# Task to complete
For the records below, the count of lines that hold "will" is required; give only that number.

+++ Supplied information

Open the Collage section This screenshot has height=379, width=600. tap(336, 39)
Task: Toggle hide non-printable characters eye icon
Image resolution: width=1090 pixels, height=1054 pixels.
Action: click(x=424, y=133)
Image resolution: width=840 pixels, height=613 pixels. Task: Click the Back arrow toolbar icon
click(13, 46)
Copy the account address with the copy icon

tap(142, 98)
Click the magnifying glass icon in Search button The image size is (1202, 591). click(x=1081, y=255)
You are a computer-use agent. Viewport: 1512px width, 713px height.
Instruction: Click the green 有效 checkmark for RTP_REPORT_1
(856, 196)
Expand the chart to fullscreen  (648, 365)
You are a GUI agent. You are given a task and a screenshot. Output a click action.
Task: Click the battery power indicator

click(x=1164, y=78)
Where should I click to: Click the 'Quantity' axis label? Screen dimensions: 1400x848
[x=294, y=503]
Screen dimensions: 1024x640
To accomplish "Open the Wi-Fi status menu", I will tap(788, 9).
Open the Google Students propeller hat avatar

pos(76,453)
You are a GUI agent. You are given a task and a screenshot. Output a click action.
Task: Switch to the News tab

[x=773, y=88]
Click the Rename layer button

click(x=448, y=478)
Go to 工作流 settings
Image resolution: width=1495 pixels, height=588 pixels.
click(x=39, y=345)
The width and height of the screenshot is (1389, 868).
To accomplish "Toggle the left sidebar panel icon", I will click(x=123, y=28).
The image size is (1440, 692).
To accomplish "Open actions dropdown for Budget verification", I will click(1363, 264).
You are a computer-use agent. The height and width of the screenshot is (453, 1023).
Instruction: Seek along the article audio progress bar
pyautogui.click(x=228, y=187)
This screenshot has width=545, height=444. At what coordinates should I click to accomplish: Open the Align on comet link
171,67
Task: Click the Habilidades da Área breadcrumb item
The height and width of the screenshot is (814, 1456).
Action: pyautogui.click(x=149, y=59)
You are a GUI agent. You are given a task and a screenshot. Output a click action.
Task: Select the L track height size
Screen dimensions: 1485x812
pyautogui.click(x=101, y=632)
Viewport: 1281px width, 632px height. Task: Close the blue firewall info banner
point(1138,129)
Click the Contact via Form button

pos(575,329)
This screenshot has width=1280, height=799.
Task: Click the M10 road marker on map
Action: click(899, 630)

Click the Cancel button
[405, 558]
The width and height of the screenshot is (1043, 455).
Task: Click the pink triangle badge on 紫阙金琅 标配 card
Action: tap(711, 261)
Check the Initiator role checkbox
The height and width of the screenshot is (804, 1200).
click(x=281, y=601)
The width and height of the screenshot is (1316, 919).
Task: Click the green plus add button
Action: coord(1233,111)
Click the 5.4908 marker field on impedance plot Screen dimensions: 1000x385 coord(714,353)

++++++

# Answer for this exercise
3